I tested using ^(?:.|\s)+ further to find it was suffering from catastrophic backtracking which shouldn't be an issue as long as TRACK matches a value in your CUESHEET. When there wasn't a match, it was making my Shortcuts app hang for a while :face_with_open_eyes_and_hand_over_mouth:

Good timing, I was just coming back here. First off:

So, this has directly taught me through context the differences between \s and \n, and that's a big help, thank you. Ironically, I use that top newline in my script, haha. But for this thread's purposes, that works great and I can use the logic for later.

Excellent, thank you kindly.

Quick question. \d\d and \d{2} are equivalent, right?
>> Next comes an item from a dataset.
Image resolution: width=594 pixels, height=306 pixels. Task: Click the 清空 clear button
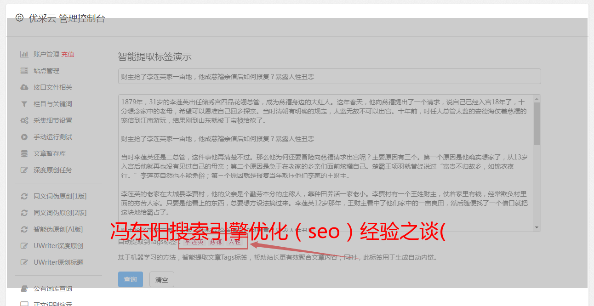click(x=162, y=279)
I only ask because I start using {} at 3, because \d\d is one char shorter.

... I noticed that, too, unfortunately. That's been the case with my cuesheet script from the start, that MP3tag not lagging to a halt is contingent on the cuesheets being formatted correctly, *and* me keeping to my personal tagging standard. I think that's due to knowing regex well enough to play with it, but not optimize it. So things like (?s) never would've crossed my mind (I needed the gui checkbox!).

Thank you once again, kindly.

Yep, \d{3} would look for three instances of \d and \d{0,2} would look for between 0-2 instances. But you’re right, \d\d is less characters which is an optimisation nonetheless :face_with_tongue:

No problem, it was fun to work on!

(and making me despairingly wary that my other scripts might need a revamp to work with ICU :melting_face: )